Exercise: Your answer is the line containing "Where should I" plus every line after it through the end of the records, printed exactly and free of pictures.

Extracted information:

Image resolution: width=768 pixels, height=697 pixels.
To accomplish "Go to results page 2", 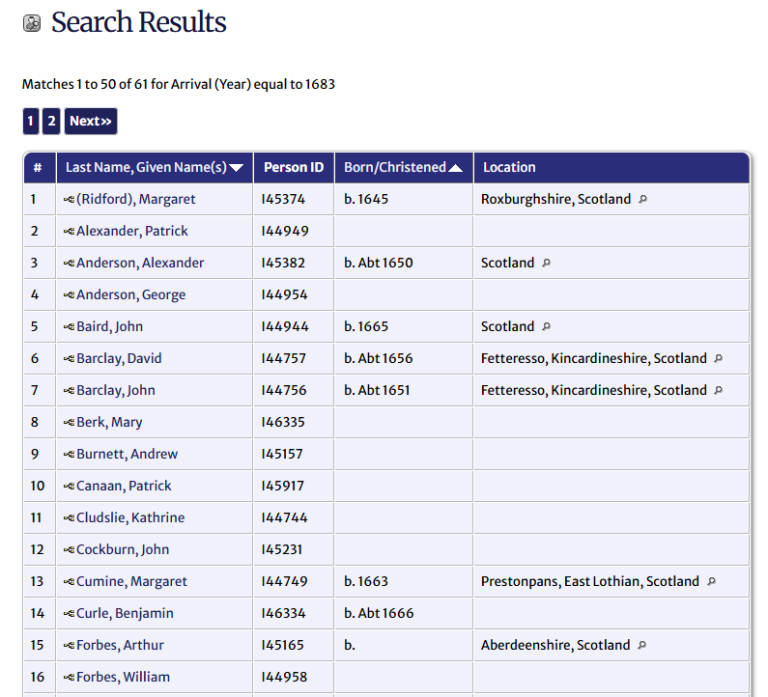I will click(51, 121).
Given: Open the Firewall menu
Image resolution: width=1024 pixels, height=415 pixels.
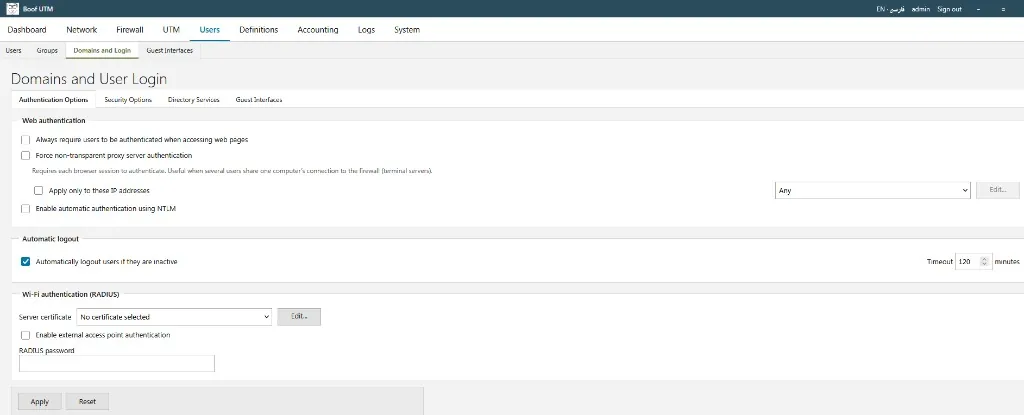Looking at the screenshot, I should (129, 30).
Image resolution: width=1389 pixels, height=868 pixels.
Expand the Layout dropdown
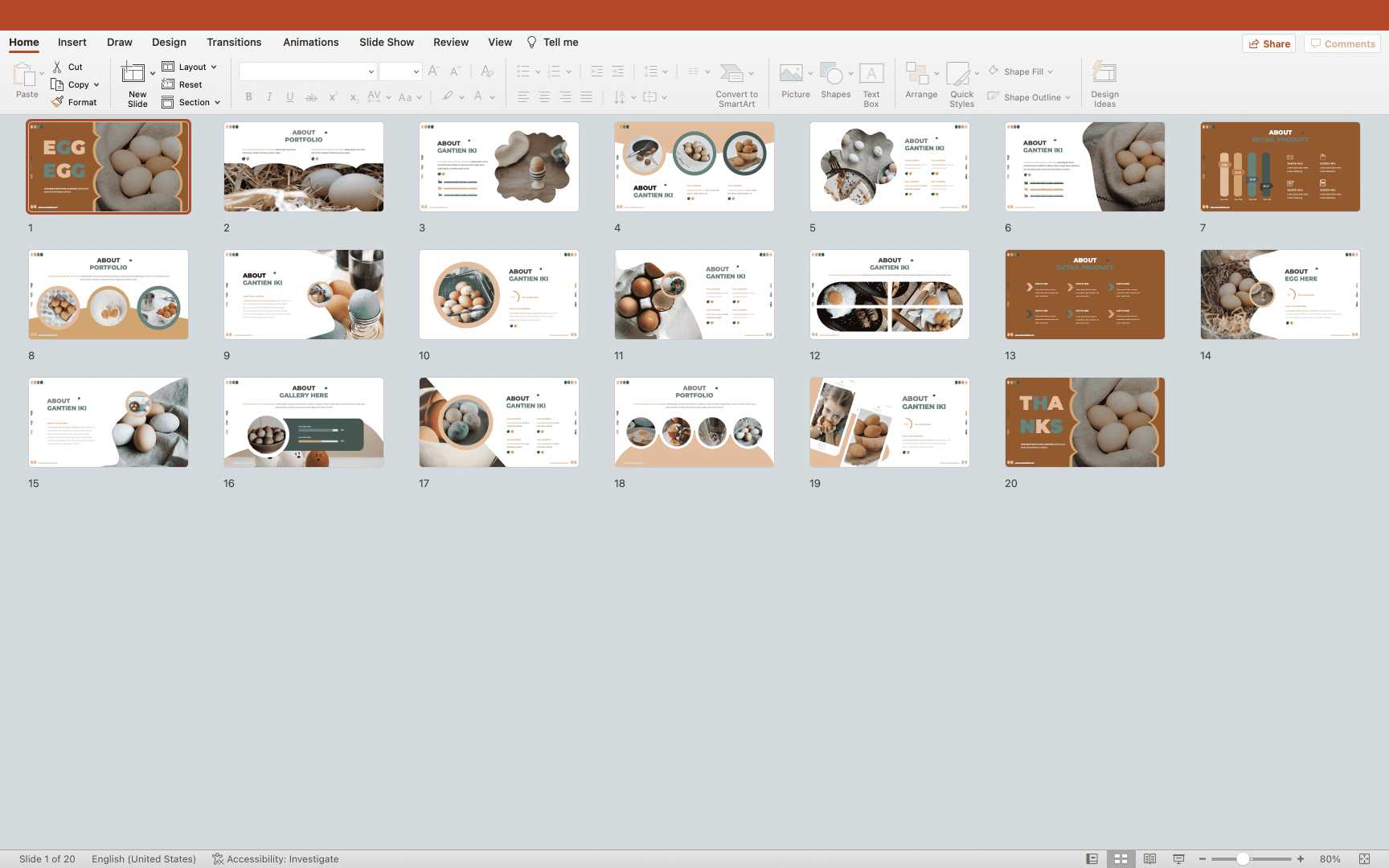pyautogui.click(x=214, y=68)
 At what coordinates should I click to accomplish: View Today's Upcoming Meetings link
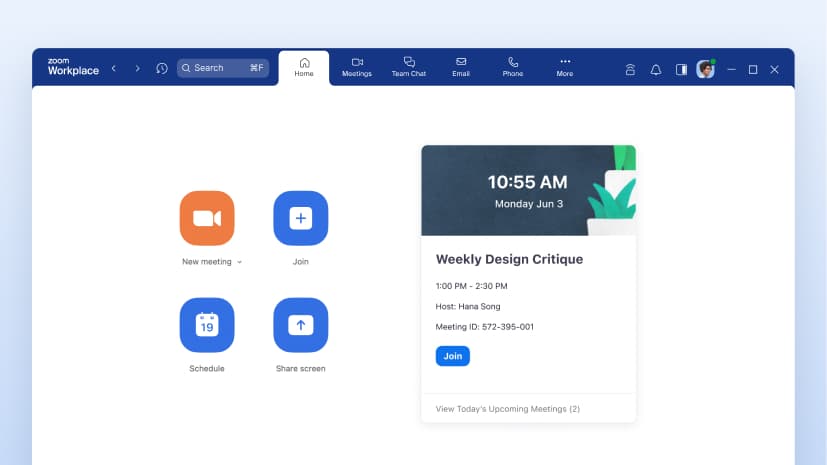[x=508, y=409]
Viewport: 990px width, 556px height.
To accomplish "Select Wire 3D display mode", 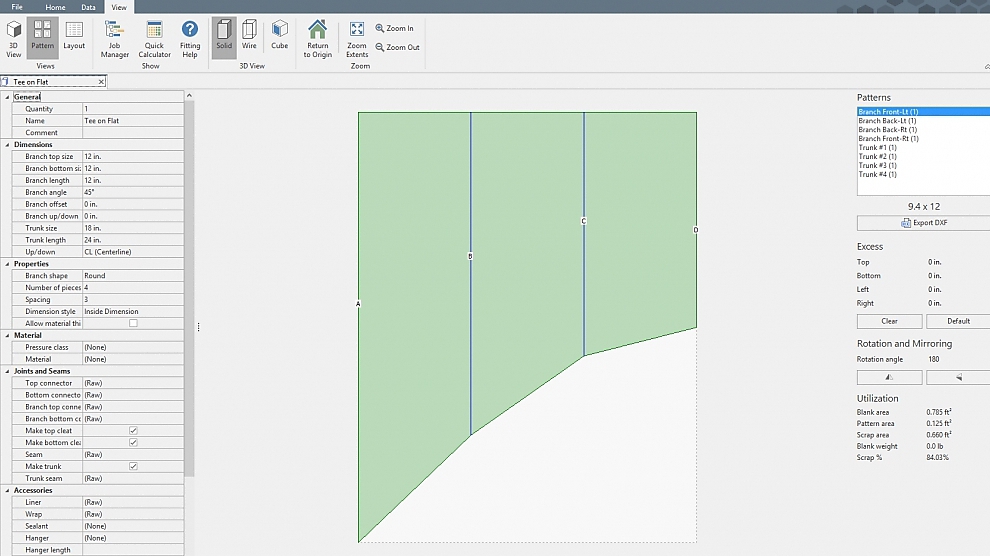I will [x=249, y=36].
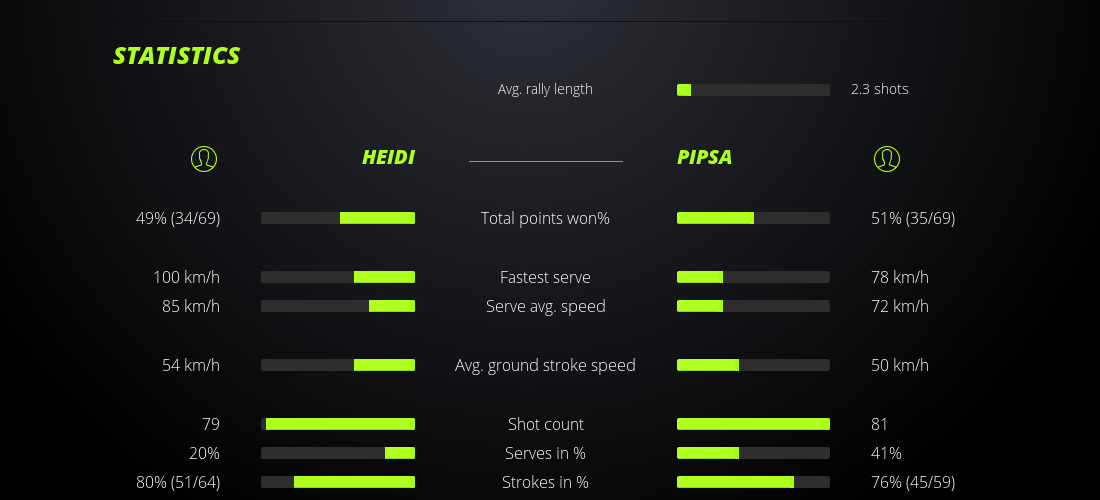Click Pipsa's Total points won bar
This screenshot has width=1100, height=500.
[x=753, y=218]
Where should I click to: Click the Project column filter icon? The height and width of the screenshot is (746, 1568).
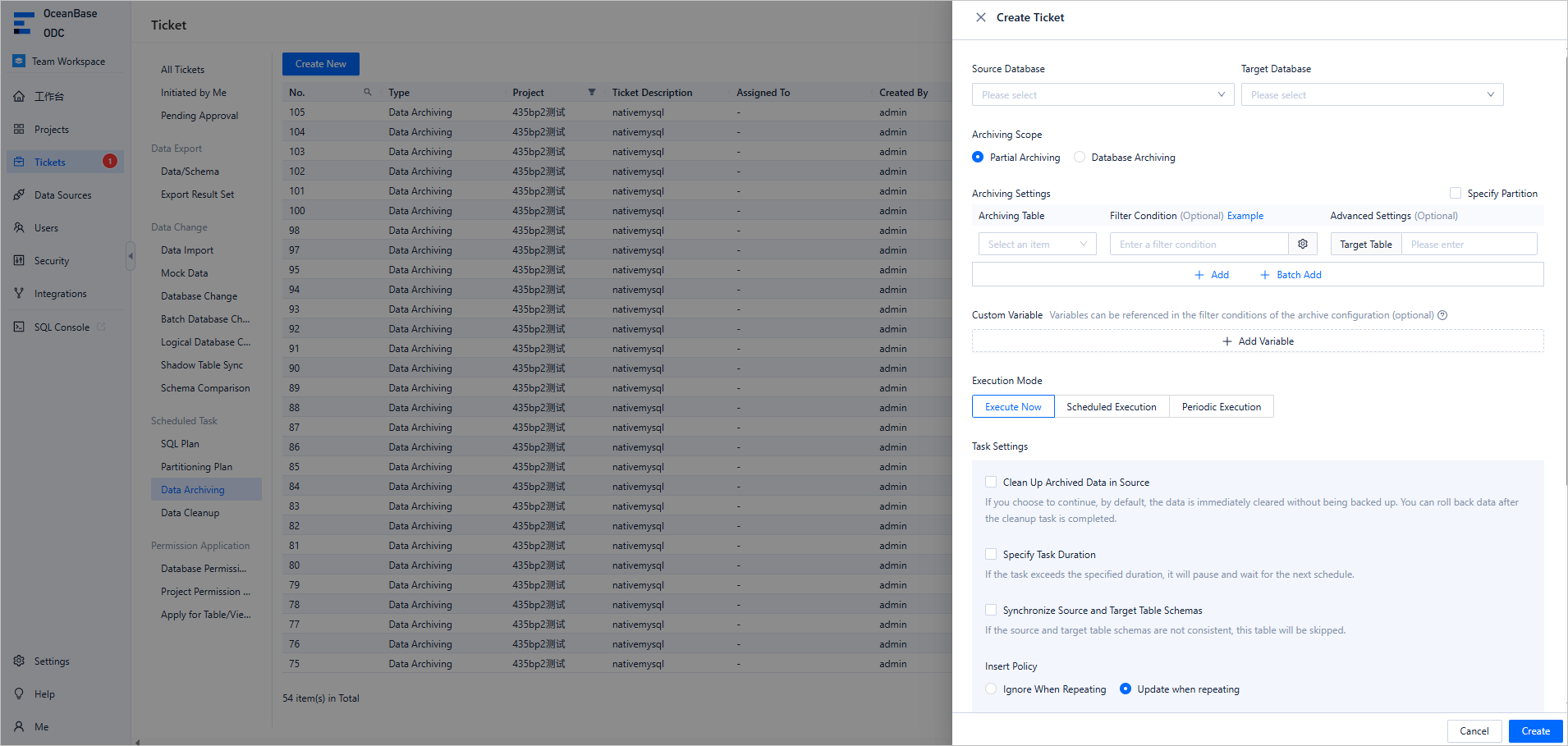[x=591, y=92]
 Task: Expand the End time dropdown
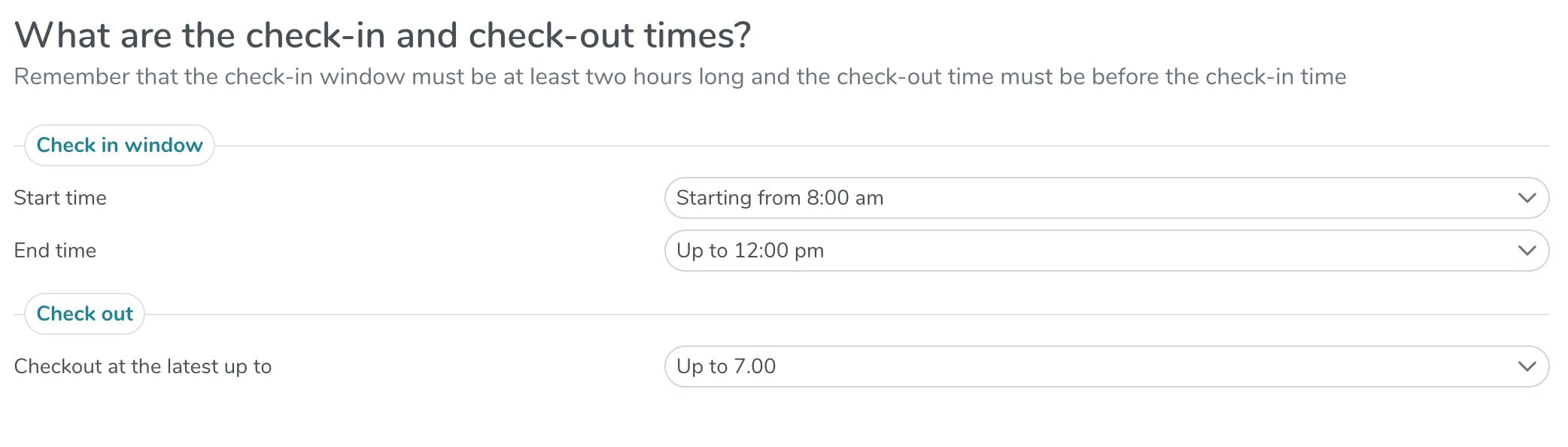(x=1106, y=251)
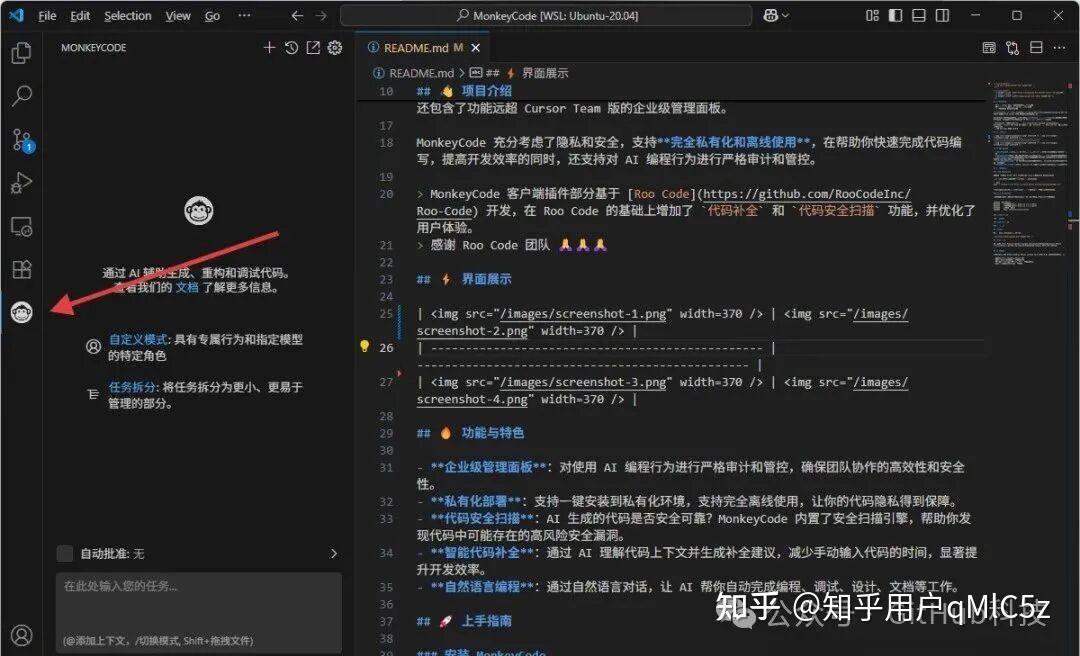The image size is (1080, 656).
Task: Open the editor more actions ellipsis menu
Action: coord(1059,47)
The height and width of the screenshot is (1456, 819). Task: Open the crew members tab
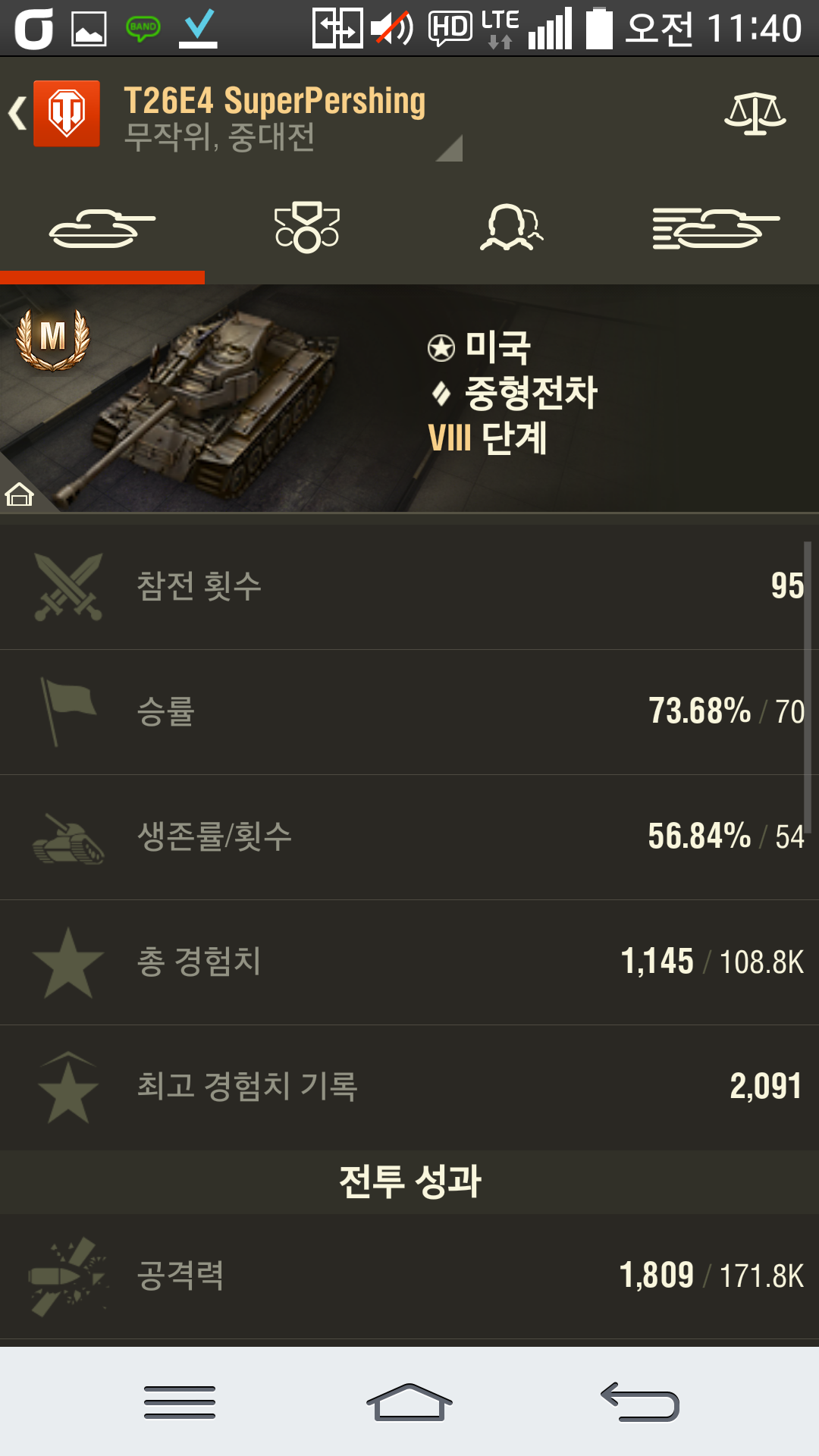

Output of the exercise:
Where should I click to: Click the Project column filter icon? The height and width of the screenshot is (746, 1568).
[x=591, y=92]
 Task: Expand the End time dropdown
(x=1106, y=251)
The image size is (1080, 656).
Task: Open the editor more actions ellipsis menu
Action: coord(1059,47)
The height and width of the screenshot is (1456, 819). Task: Open the crew members tab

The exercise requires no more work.